WRITTEN EXERCISE.
Rewrite all the material below, switching "Quality Control" to "Quality Assurance" and leaving everything else unchanged. Leave out the pictures.

SUPPLIED RECORDS.
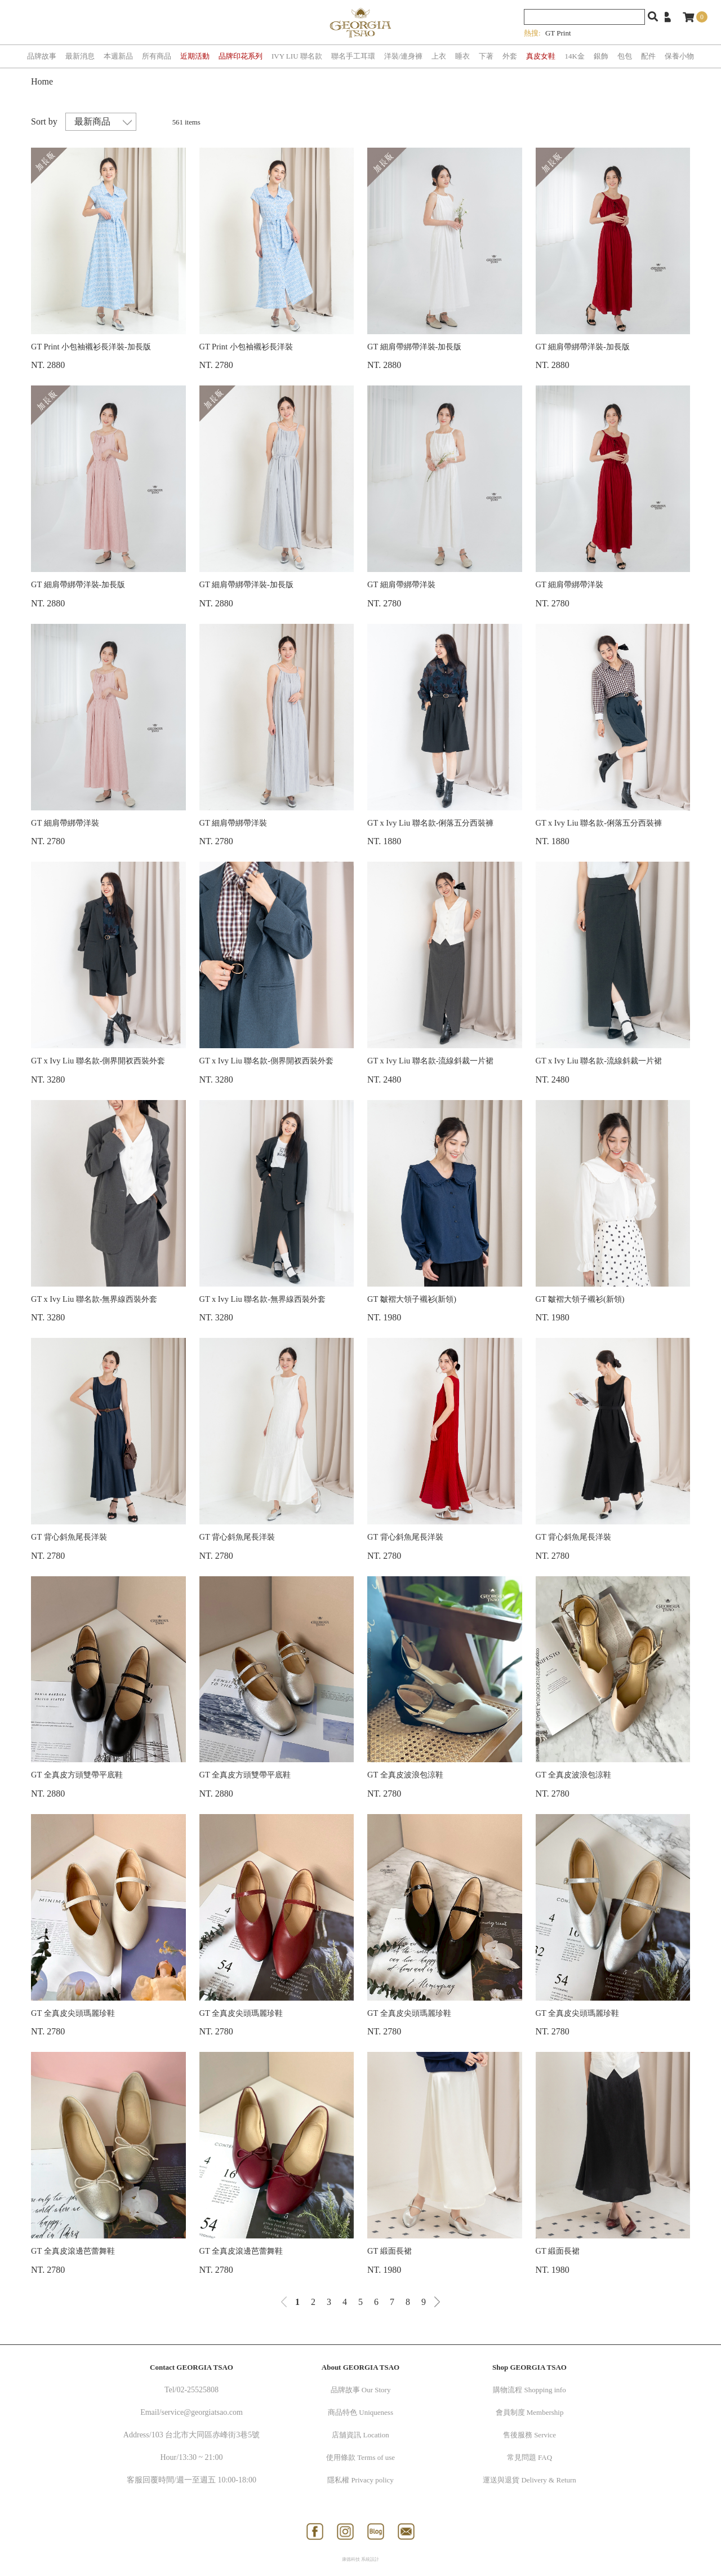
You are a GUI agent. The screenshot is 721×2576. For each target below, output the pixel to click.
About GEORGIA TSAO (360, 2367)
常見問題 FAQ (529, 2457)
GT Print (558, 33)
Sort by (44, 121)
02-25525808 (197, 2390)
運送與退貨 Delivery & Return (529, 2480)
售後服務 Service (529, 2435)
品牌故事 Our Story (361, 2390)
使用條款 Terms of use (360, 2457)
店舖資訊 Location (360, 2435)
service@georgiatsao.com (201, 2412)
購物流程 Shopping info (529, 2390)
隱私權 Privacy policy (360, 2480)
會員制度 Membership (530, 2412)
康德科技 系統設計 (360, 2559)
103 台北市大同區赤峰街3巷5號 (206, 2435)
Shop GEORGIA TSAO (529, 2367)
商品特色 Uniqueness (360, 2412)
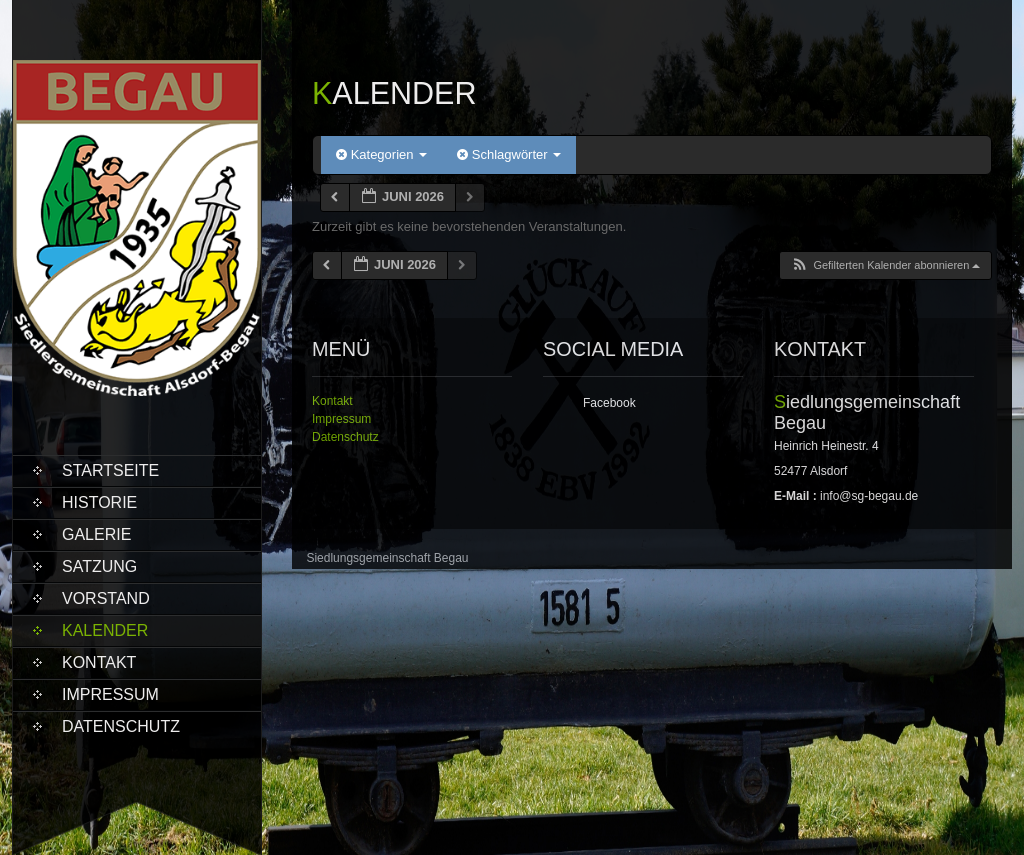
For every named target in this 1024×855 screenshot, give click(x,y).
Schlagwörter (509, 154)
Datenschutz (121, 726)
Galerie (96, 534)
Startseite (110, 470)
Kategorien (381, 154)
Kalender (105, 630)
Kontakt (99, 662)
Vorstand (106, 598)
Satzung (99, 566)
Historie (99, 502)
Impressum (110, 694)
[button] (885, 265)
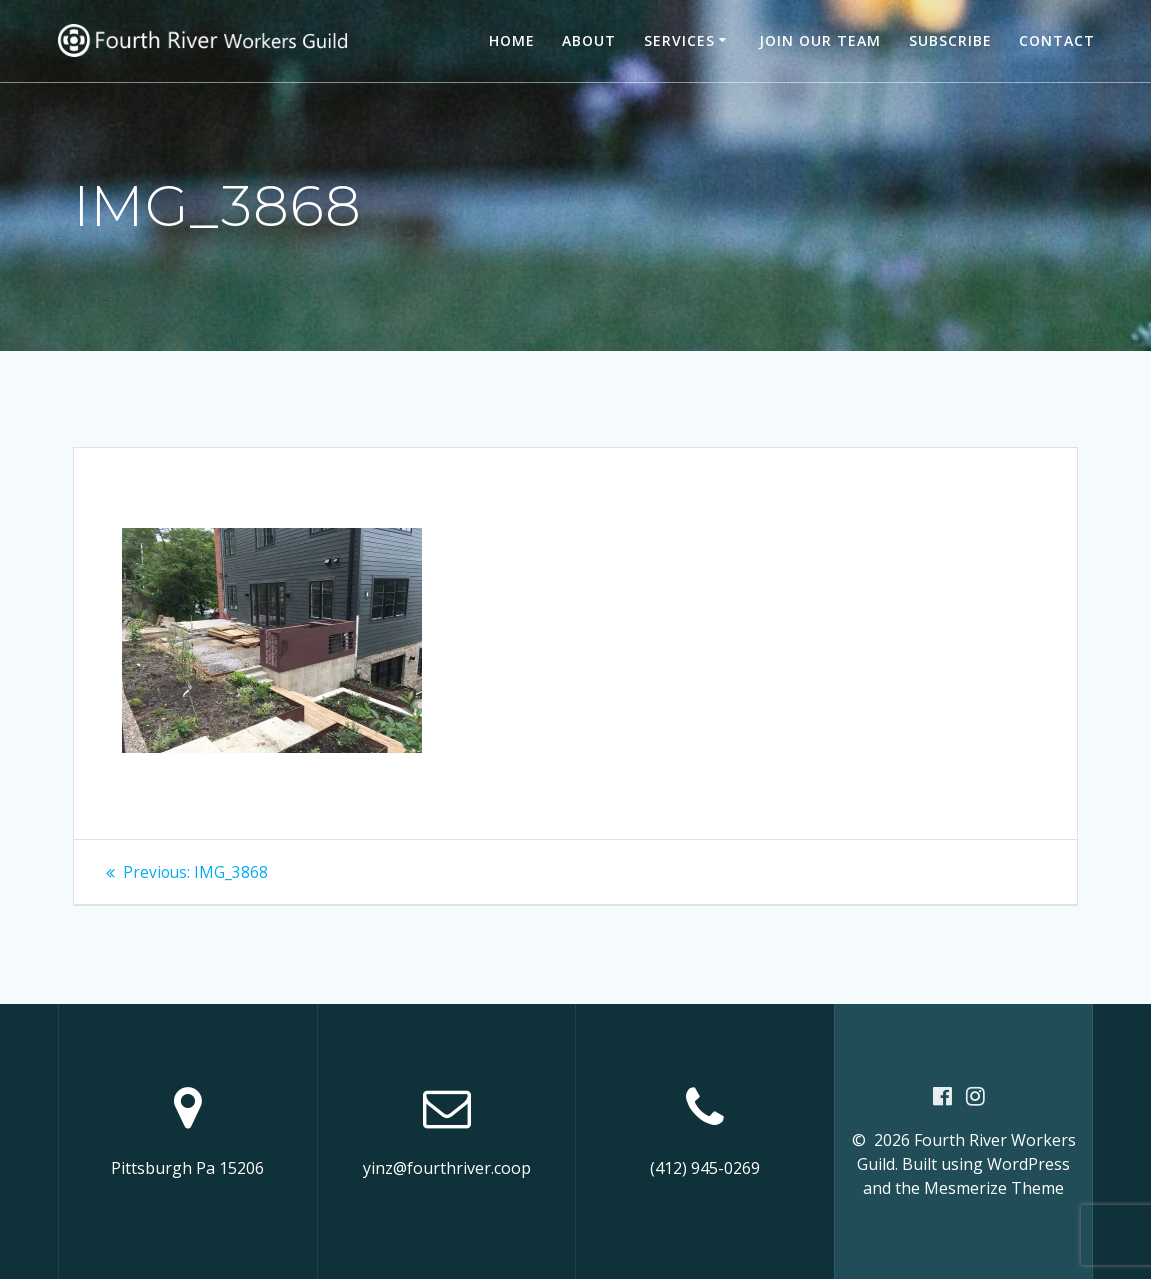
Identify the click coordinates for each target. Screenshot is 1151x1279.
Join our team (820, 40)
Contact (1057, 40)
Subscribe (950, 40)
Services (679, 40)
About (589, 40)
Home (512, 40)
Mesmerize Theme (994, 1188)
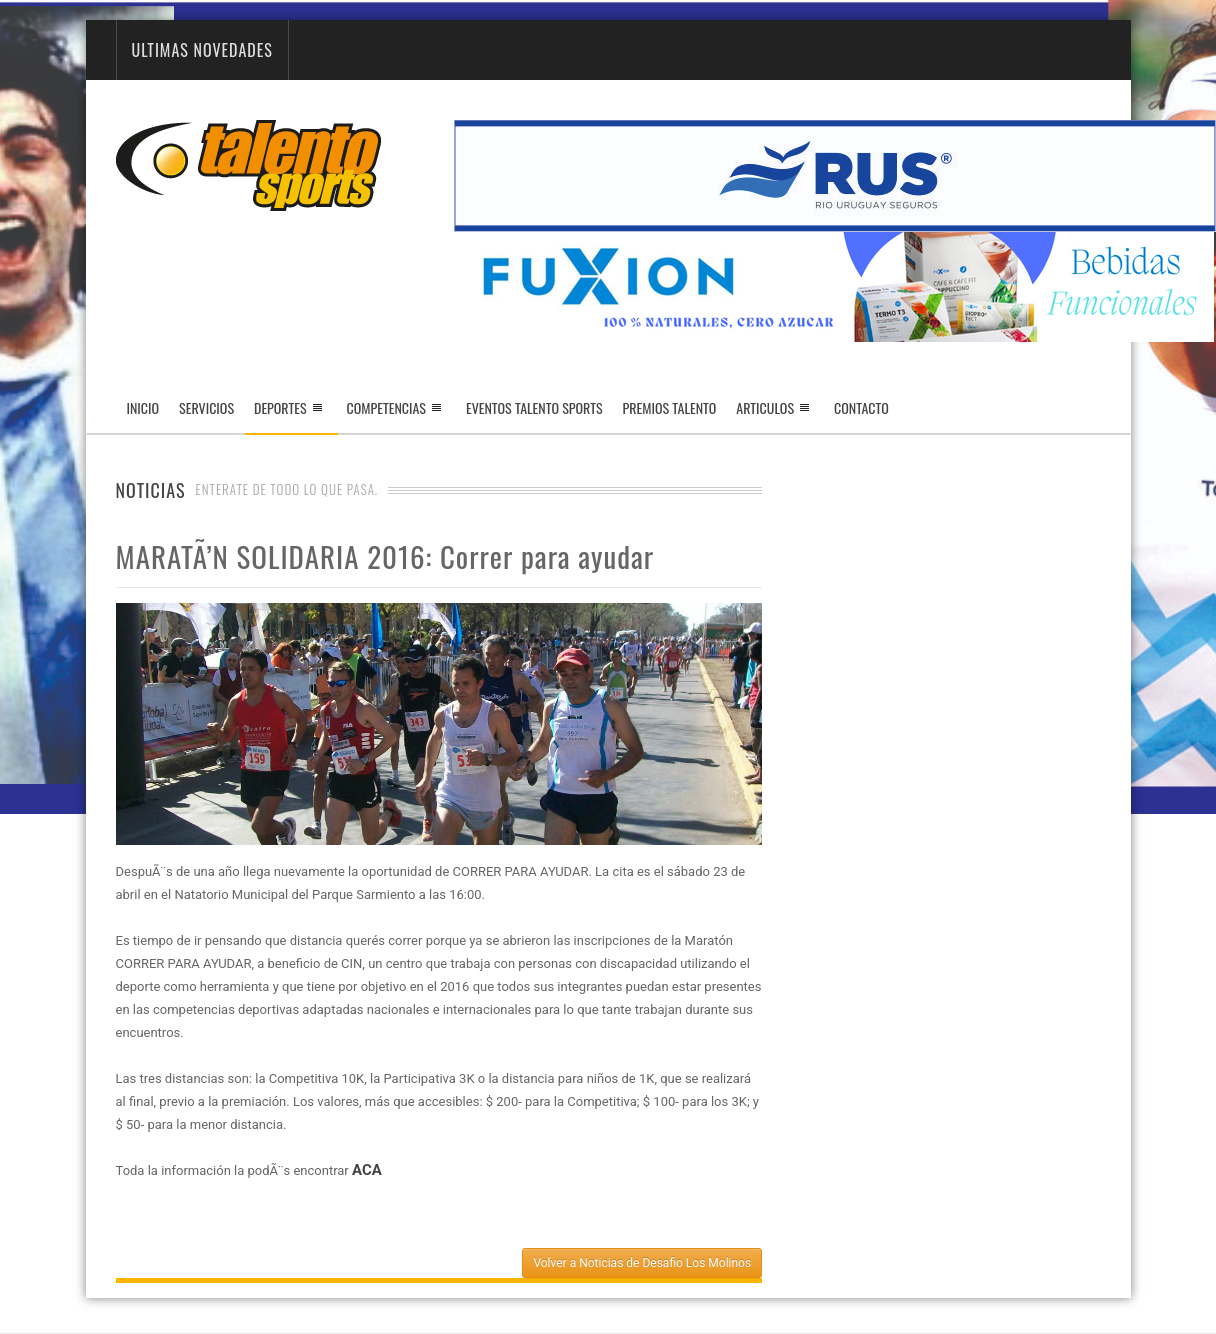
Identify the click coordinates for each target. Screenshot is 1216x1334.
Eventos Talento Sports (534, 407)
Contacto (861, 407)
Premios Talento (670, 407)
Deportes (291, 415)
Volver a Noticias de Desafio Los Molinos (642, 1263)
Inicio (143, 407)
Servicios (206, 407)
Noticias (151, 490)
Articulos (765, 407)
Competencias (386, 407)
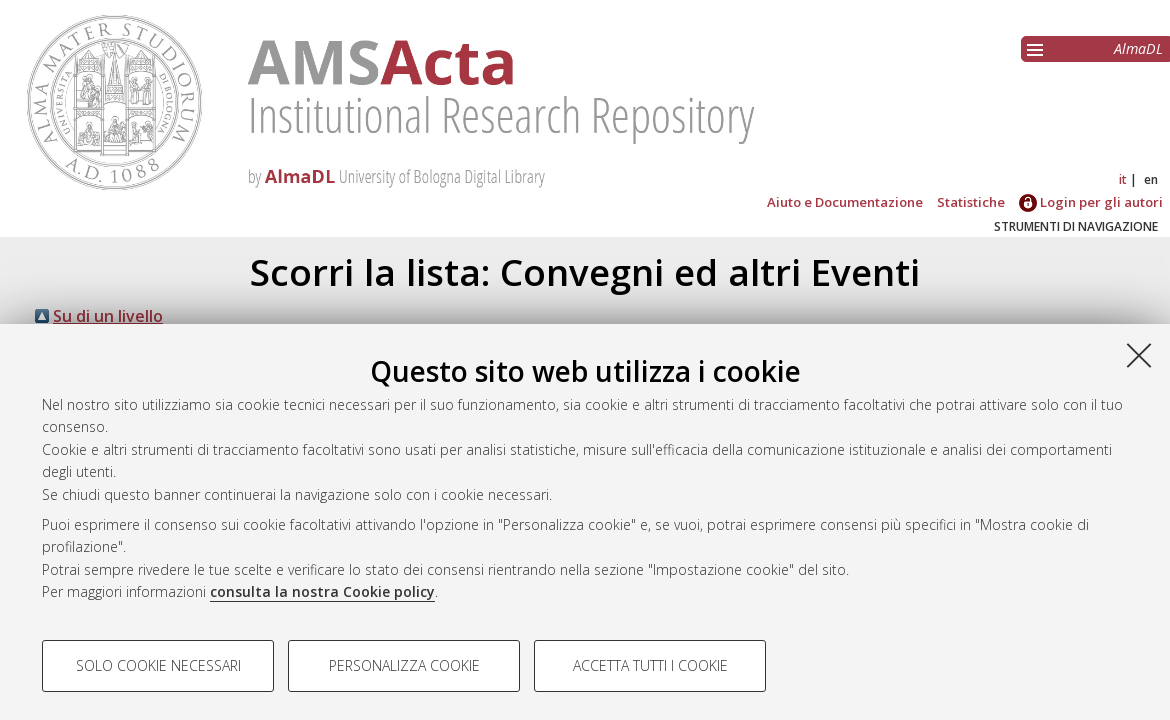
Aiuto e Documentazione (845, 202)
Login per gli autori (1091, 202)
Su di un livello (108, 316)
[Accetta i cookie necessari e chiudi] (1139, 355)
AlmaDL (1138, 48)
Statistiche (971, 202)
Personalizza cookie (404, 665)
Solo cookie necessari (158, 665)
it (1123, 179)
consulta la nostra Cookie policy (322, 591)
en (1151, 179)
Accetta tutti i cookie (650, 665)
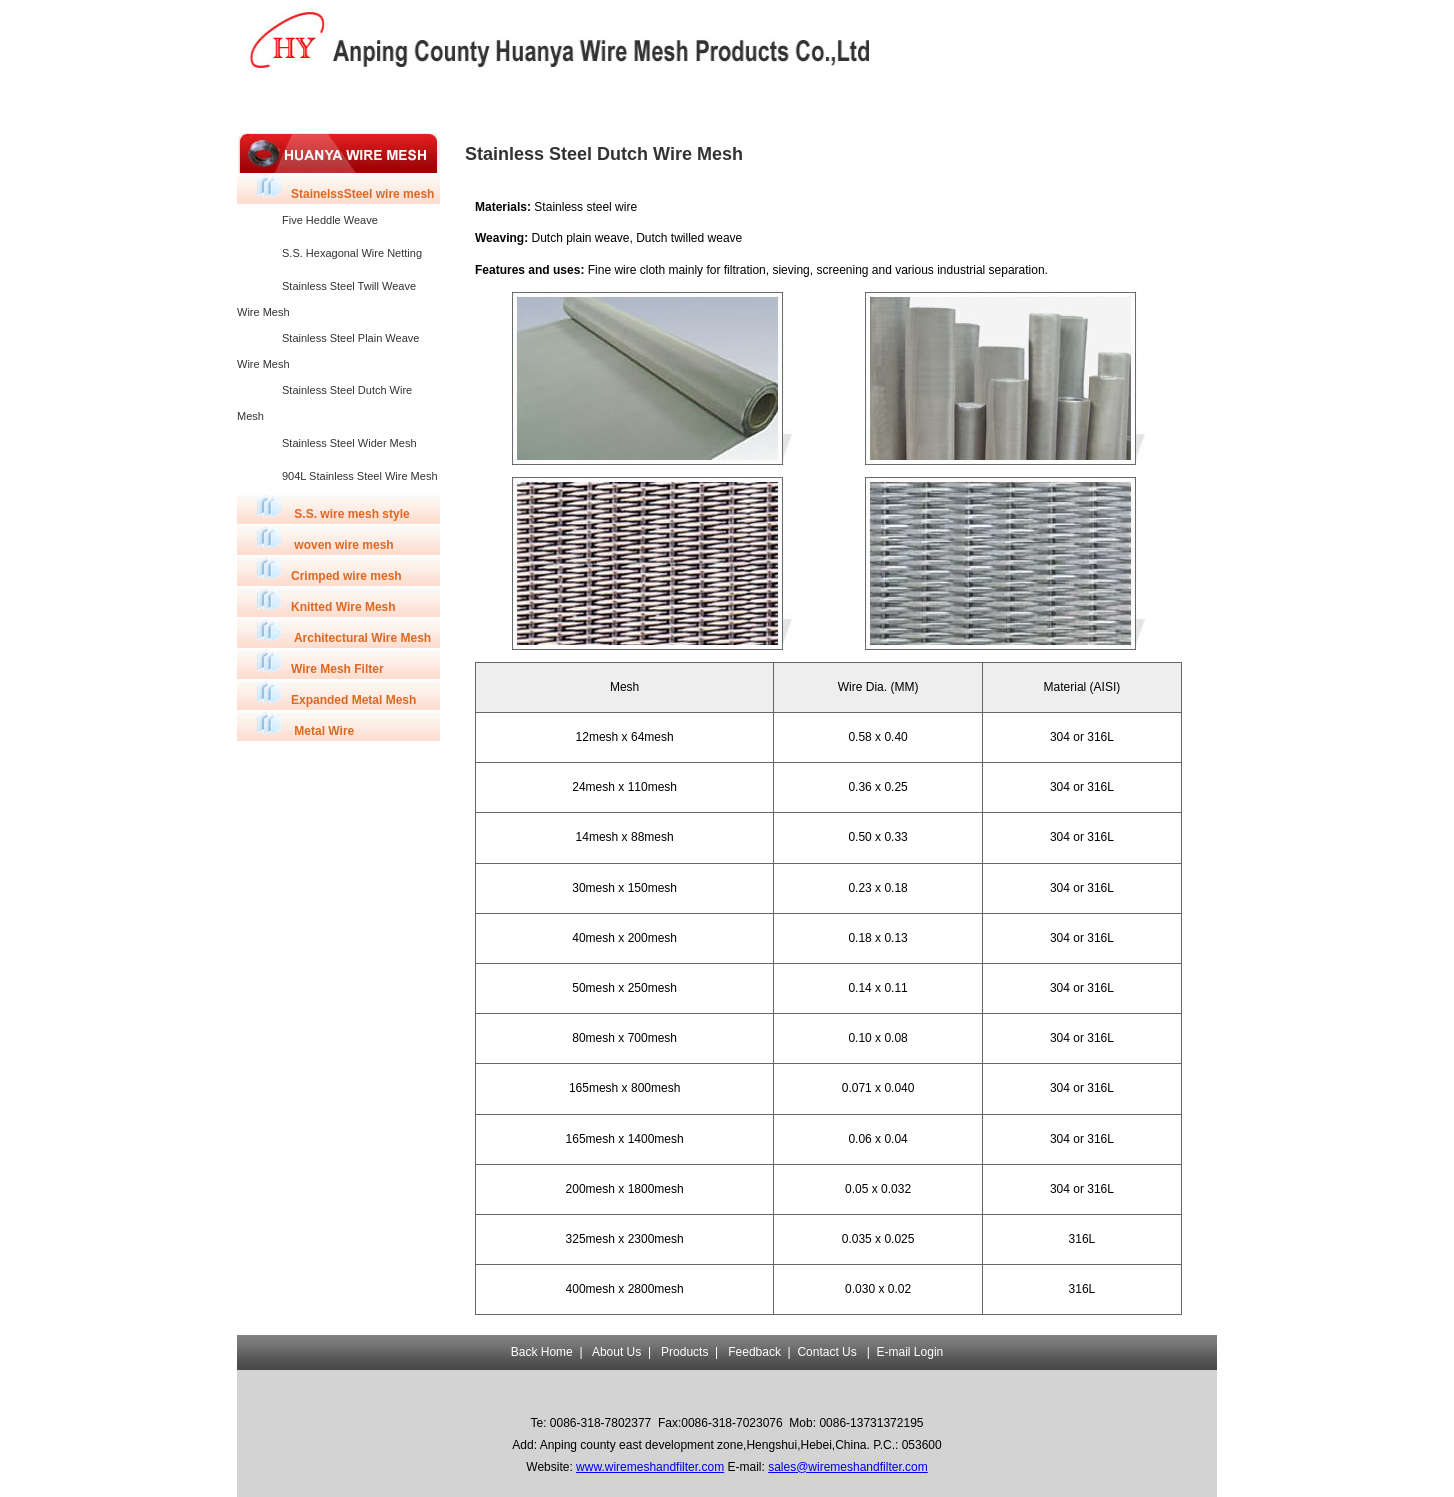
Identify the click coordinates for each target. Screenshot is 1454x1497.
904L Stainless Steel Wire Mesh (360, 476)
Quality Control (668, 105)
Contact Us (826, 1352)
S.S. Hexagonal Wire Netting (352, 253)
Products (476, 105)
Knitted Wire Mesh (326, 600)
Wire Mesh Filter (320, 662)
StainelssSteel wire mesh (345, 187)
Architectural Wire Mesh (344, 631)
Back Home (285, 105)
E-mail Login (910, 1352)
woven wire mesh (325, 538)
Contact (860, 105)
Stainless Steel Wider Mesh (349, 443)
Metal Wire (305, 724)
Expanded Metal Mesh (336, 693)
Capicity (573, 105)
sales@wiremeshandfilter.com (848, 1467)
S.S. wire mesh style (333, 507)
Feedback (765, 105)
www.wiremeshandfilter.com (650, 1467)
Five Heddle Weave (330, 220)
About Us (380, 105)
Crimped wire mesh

RESPONSE TO THIS EXERCISE.
You are a GUI agent. The screenshot is 721×2576. For each target below, output the pixel to click.
About GEORGIA TSAO (360, 2367)
常見問題 FAQ (529, 2457)
GT Print (558, 33)
Sort by (44, 121)
02-25525808 (197, 2390)
運送與退貨 Delivery & Return (529, 2480)
售後服務 Service (529, 2435)
品牌故事 Our Story (361, 2390)
使用條款 Terms of use (360, 2457)
店舖資訊 Location (360, 2435)
service@georgiatsao.com (201, 2412)
購物流程 Shopping info (529, 2390)
隱私權 Privacy policy (360, 2480)
會員制度 Membership (530, 2412)
康德科技 系統設計 (360, 2559)
103 台北市大同區赤峰街3巷5號 (206, 2435)
Shop GEORGIA TSAO (529, 2367)
商品特色 Uniqueness (360, 2412)
For every named target in this 1024×855 screenshot, give click(x,y).
Schlagwörter (509, 154)
Datenschutz (121, 726)
Galerie (96, 534)
Startseite (110, 470)
Kategorien (381, 154)
Kalender (105, 630)
Kontakt (99, 662)
Vorstand (106, 598)
Satzung (99, 566)
Historie (99, 502)
Impressum (110, 694)
[button] (885, 265)
Identify the click coordinates for each target. Screenshot is 1151x1279.
Join our team (820, 40)
Contact (1057, 40)
Subscribe (950, 40)
Services (679, 40)
About (589, 40)
Home (512, 40)
Mesmerize Theme (994, 1188)
Identify the click coordinates for each target. Screenshot is 1216x1334.
Eventos Talento Sports (534, 407)
Contacto (861, 407)
Premios Talento (670, 407)
Deportes (291, 415)
Volver a Noticias de Desafio Los Molinos (642, 1263)
Inicio (143, 407)
Servicios (206, 407)
Noticias (151, 490)
Articulos (765, 407)
Competencias (386, 407)
Aiuto e Documentazione (845, 202)
Login per gli autori (1091, 202)
Su di un livello (108, 316)
[Accetta i cookie necessari e chiudi] (1139, 355)
AlmaDL (1138, 48)
Statistiche (971, 202)
Personalizza cookie (404, 665)
Solo cookie necessari (158, 665)
it (1123, 179)
consulta la nostra Cookie policy (322, 591)
en (1151, 179)
Accetta tutti i cookie (650, 665)
Identify the click coordinates for each target. Screenshot is 1454x1497.
904L Stainless Steel Wire Mesh (360, 476)
Quality Assurance (668, 105)
Contact Us (826, 1352)
S.S. Hexagonal Wire Netting (352, 253)
Products (476, 105)
Knitted Wire Mesh (326, 600)
Wire Mesh Filter (320, 662)
StainelssSteel wire mesh (345, 187)
Architectural Wire Mesh (344, 631)
Back Home (285, 105)
E-mail Login (910, 1352)
woven wire mesh (325, 538)
Contact (860, 105)
Stainless Steel Wider Mesh (349, 443)
Metal Wire (305, 724)
Expanded Metal Mesh (336, 693)
Capicity (573, 105)
sales@wiremeshandfilter.com (848, 1467)
S.S. wire mesh style (333, 507)
Feedback (765, 105)
www.wiremeshandfilter.com (650, 1467)
Five Heddle Weave (330, 220)
About Us (380, 105)
Crimped wire mesh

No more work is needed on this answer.